:: TASK REQUIREMENTS ::
Count every line below that contains "computer", then give that count and nothing else.

*** RECORD EXTRACTS

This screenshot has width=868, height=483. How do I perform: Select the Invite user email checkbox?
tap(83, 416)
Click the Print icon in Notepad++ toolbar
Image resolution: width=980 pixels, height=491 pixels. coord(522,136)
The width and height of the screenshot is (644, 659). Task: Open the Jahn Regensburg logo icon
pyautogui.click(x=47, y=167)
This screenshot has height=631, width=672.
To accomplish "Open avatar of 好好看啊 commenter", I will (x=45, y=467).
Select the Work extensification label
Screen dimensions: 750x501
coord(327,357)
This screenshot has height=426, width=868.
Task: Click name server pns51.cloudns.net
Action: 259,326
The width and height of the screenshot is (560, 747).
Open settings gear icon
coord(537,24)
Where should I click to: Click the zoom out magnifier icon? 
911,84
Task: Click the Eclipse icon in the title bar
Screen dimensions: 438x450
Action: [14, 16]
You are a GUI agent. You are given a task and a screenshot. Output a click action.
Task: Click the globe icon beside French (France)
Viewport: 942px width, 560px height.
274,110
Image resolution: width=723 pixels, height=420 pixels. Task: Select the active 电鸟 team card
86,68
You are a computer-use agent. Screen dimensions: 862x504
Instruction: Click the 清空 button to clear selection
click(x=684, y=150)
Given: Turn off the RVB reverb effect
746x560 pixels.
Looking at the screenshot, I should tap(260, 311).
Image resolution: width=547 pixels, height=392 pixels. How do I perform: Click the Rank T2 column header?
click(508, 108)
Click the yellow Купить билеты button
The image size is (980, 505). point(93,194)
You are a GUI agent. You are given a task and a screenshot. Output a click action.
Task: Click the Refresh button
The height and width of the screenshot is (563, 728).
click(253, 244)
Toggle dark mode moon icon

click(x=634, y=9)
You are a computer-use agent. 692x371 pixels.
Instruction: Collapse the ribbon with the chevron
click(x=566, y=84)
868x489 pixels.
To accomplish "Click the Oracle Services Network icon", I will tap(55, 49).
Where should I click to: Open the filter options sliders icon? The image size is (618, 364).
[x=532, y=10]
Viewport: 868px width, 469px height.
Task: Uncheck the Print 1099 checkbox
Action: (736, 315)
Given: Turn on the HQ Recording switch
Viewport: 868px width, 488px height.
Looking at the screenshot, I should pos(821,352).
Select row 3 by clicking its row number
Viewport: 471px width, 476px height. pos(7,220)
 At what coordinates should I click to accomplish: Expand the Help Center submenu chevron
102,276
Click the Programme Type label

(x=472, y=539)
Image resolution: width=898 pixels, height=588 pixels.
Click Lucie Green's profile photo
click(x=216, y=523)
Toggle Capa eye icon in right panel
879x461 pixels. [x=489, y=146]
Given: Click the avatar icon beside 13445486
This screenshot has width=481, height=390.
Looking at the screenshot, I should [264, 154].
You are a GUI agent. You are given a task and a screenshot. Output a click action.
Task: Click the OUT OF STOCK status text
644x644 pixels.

******

:: TASK RESULT ::
2